In the data below, the copy begins at the line containing "Given: Click the reply icon on the main post" and runs through the last line; repeat those lines exactly, minus the pictures.

[Records contained in a dataset]
===============
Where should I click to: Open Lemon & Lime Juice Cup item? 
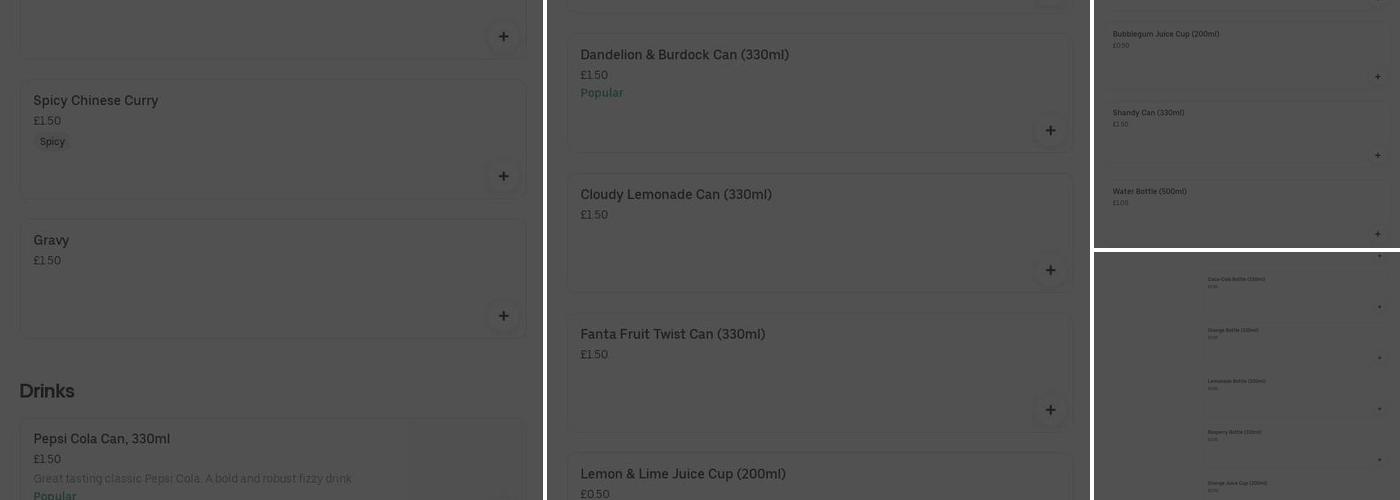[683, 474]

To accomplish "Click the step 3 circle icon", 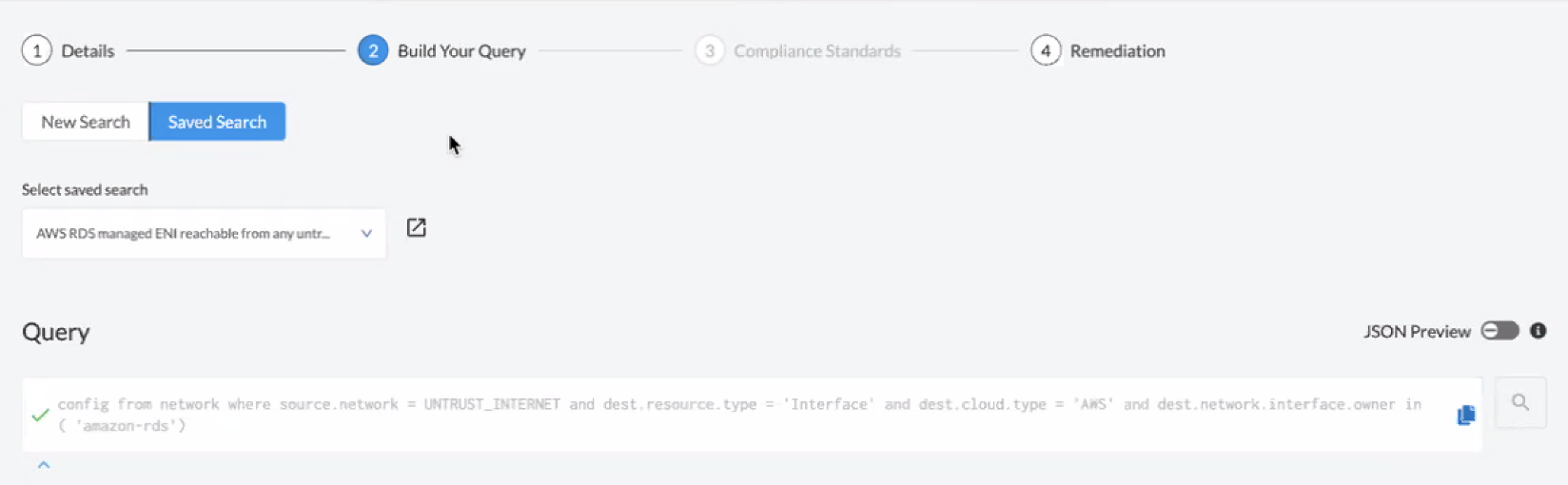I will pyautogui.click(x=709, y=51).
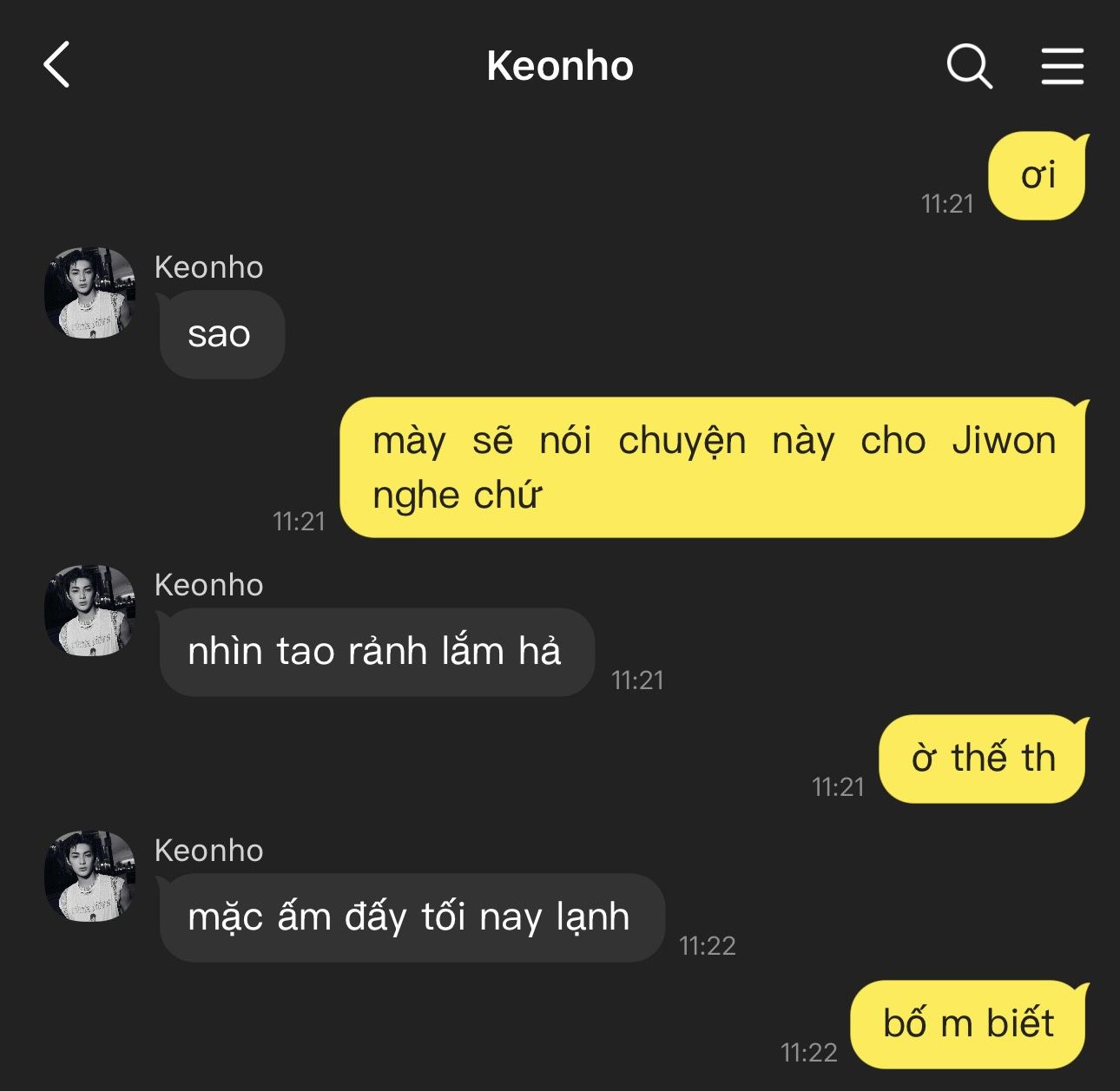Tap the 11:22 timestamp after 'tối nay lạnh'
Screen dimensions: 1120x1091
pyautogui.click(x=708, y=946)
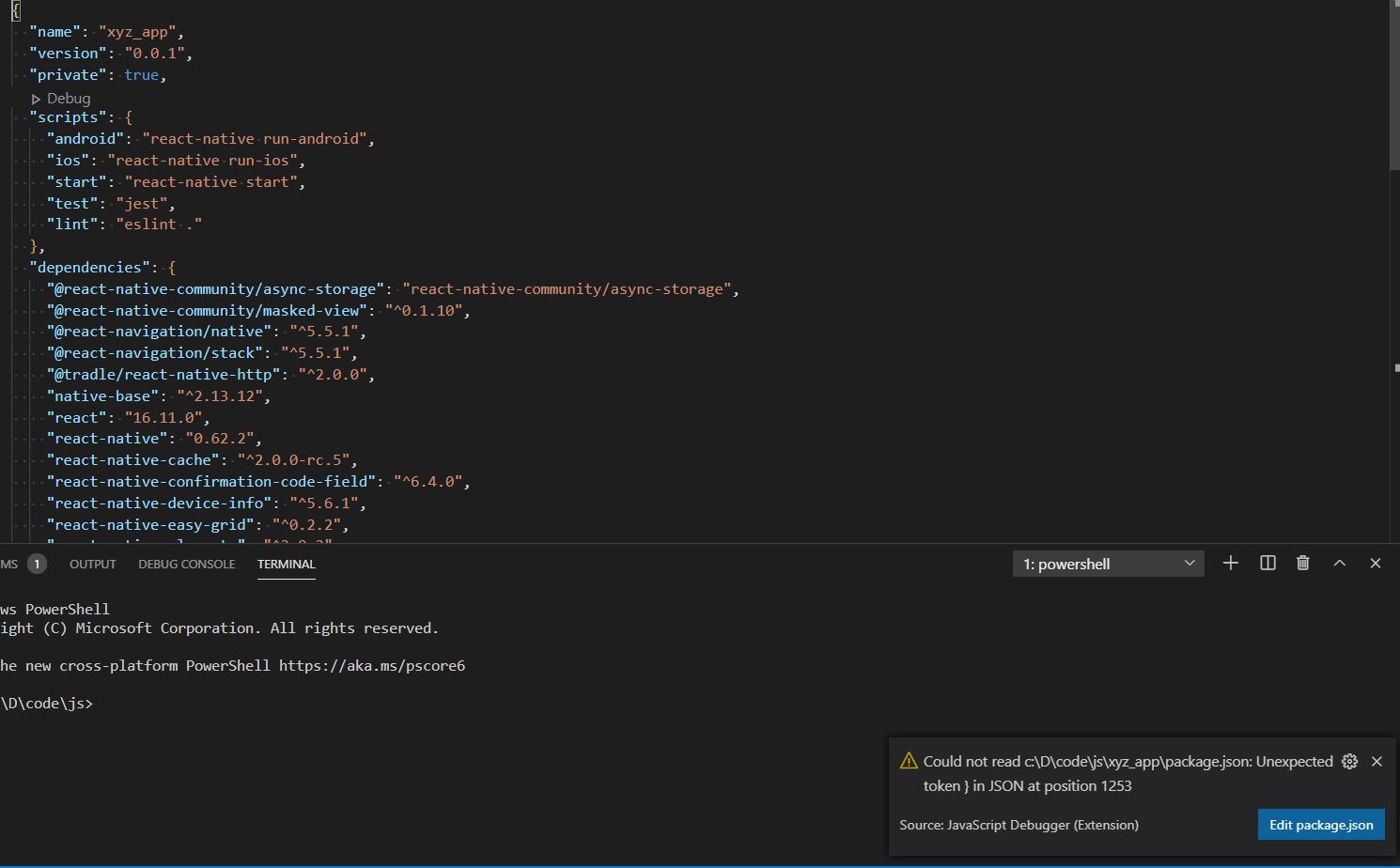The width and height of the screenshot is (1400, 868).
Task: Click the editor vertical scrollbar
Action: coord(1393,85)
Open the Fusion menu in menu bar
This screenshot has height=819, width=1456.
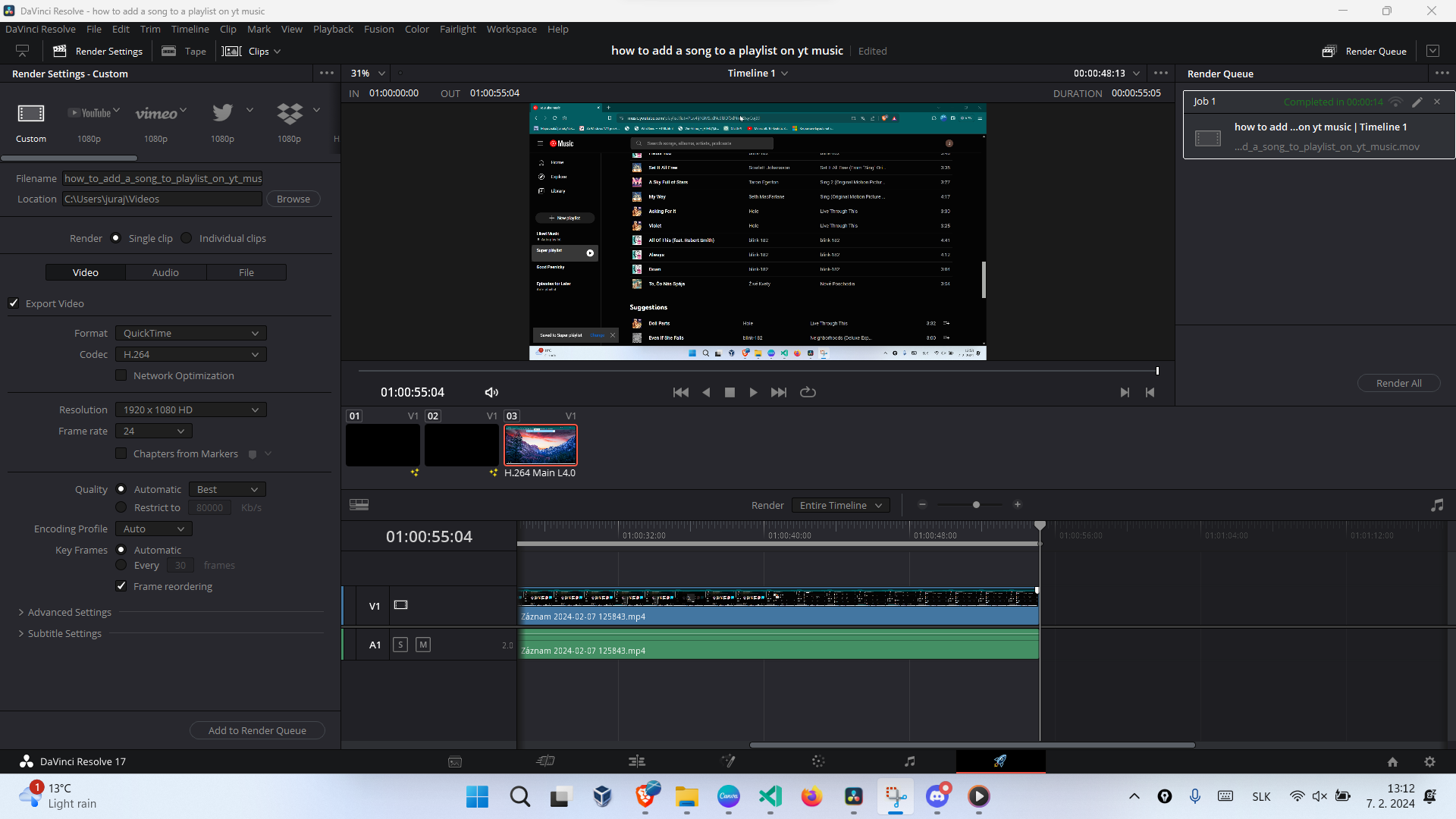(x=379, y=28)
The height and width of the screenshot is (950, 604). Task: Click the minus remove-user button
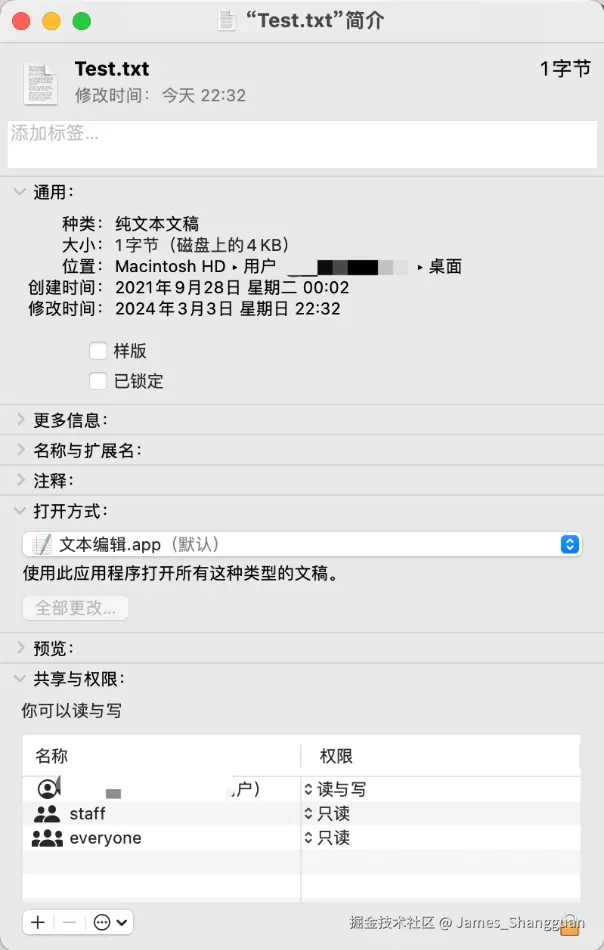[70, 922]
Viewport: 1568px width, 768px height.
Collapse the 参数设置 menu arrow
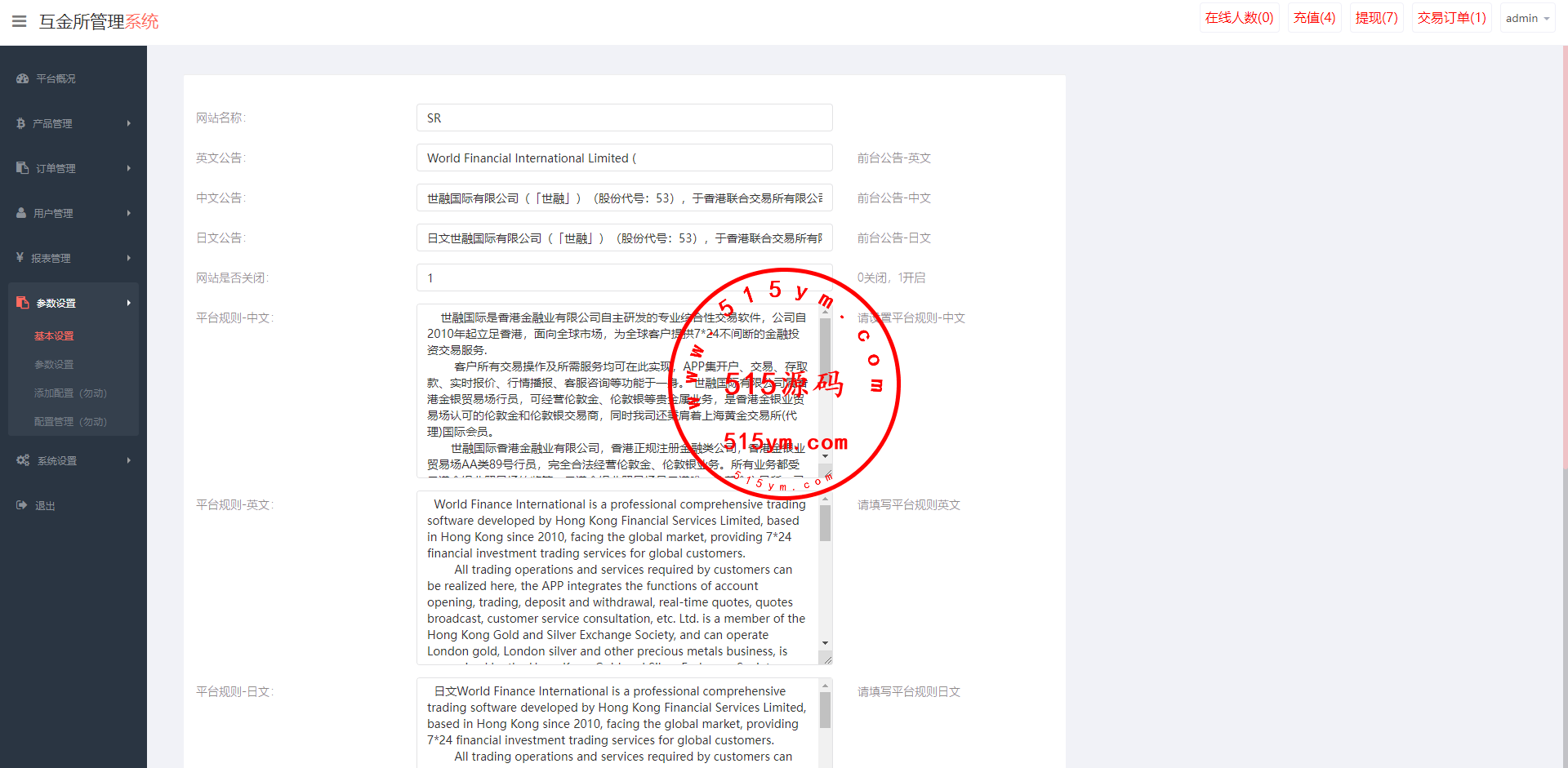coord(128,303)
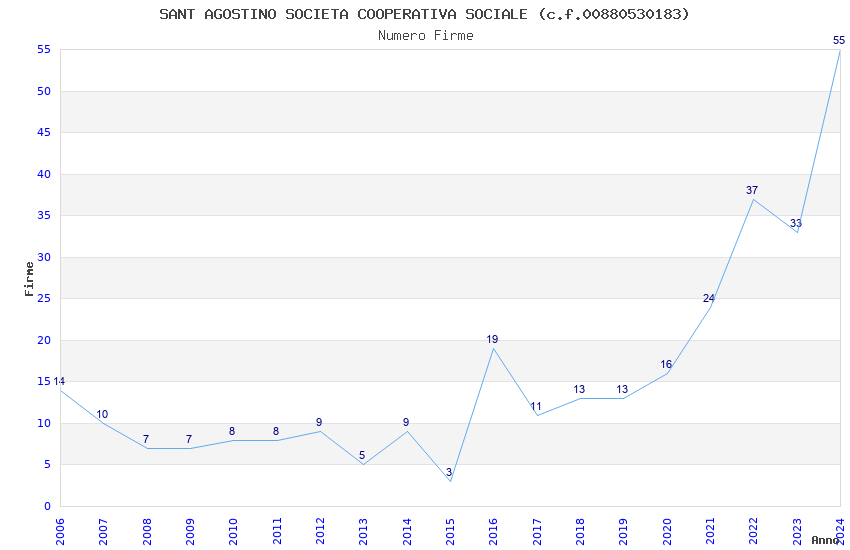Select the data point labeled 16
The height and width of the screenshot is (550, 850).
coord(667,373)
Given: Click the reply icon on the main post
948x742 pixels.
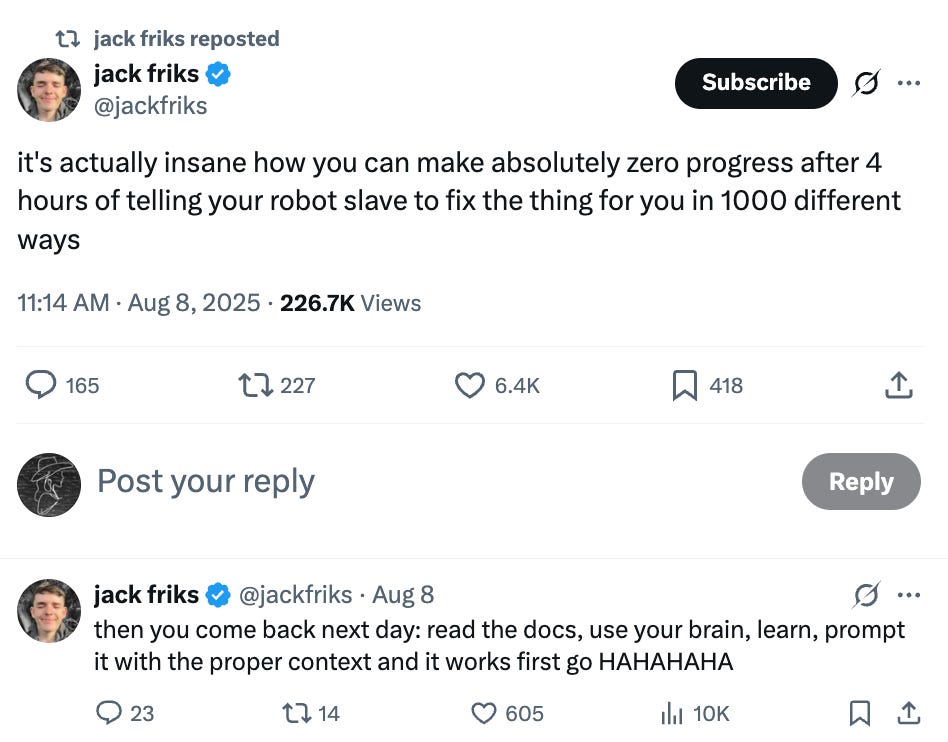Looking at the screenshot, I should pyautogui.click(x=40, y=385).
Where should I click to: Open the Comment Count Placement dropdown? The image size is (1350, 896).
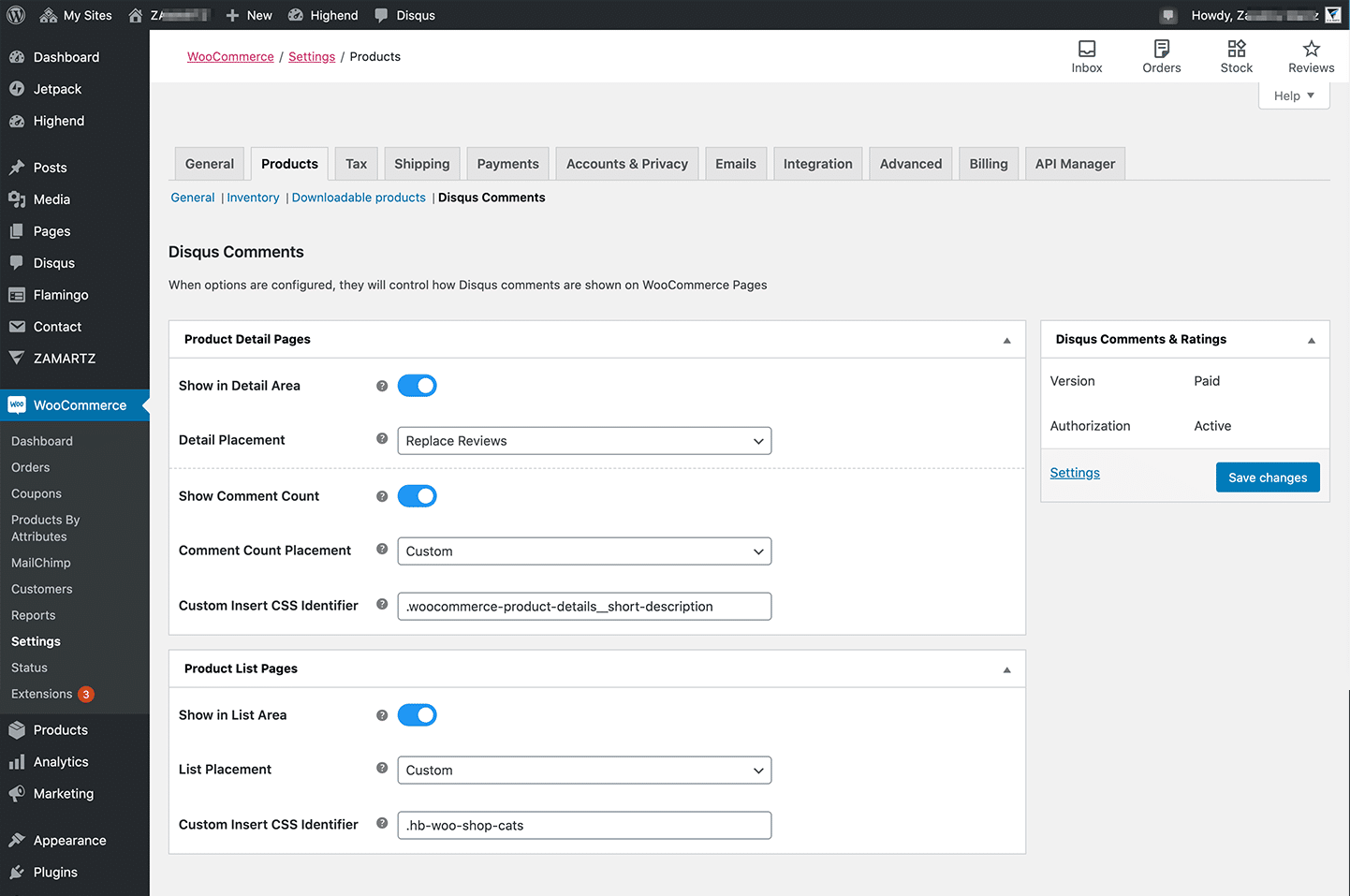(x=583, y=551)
===============
Solution to the exercise »
Given: Click the reply icon on the main post
948x742 pixels.
Looking at the screenshot, I should pyautogui.click(x=40, y=385).
Where should I click to: Open the Comment Count Placement dropdown? The image size is (1350, 896).
(x=583, y=551)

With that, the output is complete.